### Supplied text:
Dillon's two sentences of testimony about the Norteno gang's primary activities were minimally sufficient to satisfy this standard under our deferential standard of review. His initial response to the prosecutor's request that he identify the primary activities of the Norteno gang in Monterey County was that the primary activities were those listed in section 186.22, subdivision (e). His additional response added some detail to his initial response by identifying some of the crimes in section 186.22, subdivision (e) that the Norteno gang in Monterey County commits. While the additional response did not use the word "primary" and his initial response did not use the word "Norteno," the juvenile court was entitled to take these two sentences together along with the nature of the prosecutor's question to deduce that Dillon was testifying that the primary activities of the Norteno gang in Monterey County were the crimes he identified in his additional response. We do not find this testimony to be legally insufficient.

### Collected data:
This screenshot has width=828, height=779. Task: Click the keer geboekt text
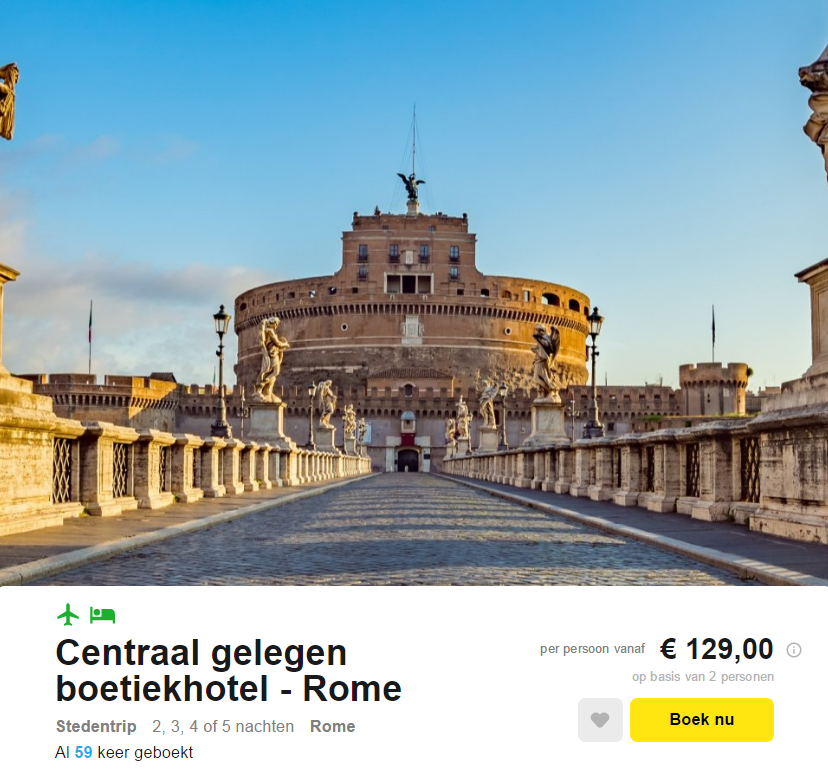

### Exercise directions:
In the passage on Dillon's testimony, which statutory provision did his initial response say lists the primary activities of the Norteno gang in Monterey County?

### Exercise output:
Section 186.22, subdivision (e).